The next year, Jeff Leach, who represents part of Collin County in the Texas Legislature, added fuel to a xenophobic fire, suggesting local Muslims planned to somehow impose sharia law and proposing a meaningless statewide ban that became law in 2017. Also in 2017, Plano Mayor Harry LaRosiliere ran an ultimately successful re-election campaign. However, he faced a racist backlash over the growth of apartment construction, which brought lower-income residents, often people of color. Critics called LaRosiliere “the mayor from Haiti,” referring to his birthplace but also suggesting the city had been taken over by a foreigner. He was accused of trying to turn the city into “another Harlem” even as one of his opponents used a not-too-subtle appeal to racism with the slogan “don’t Dallas my Plano.”

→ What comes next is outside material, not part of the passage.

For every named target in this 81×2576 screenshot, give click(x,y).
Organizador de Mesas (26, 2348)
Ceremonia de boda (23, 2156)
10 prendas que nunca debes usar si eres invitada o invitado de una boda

County political leaders spoon-fed Patrick Crusius this white supremacist gruel as he grew up in Allen. He heard loud and clear the message that disease-ridden aliens had invaded his homeland. He responded with a bloodthirsty vengeance. Crusius slaughtered 23 people at an El Paso Walmart on August 3, 2019, describing his massacres as a response to a “Hispanic invasion of Texas.”
History teaches us that hateful words often precede violent actions. A constant torrent of anti-Tutsi hatred on a Hutu-owned radio station in Rwanda that called the Tutsi minority “cockroaches’ and called for their extermination helped trigger a genocide from April to June in 1994, resulting in the death of 800,000 in that Central African country.
Similar words have been aimed at immigrants in Collin County today, but its political, educational and religious leadership has mostly responded with potentially deadly silence. Real leaders need to emerge and speak up. They need to inspire the community to reflect on the lessons of its troubled past before it is too late.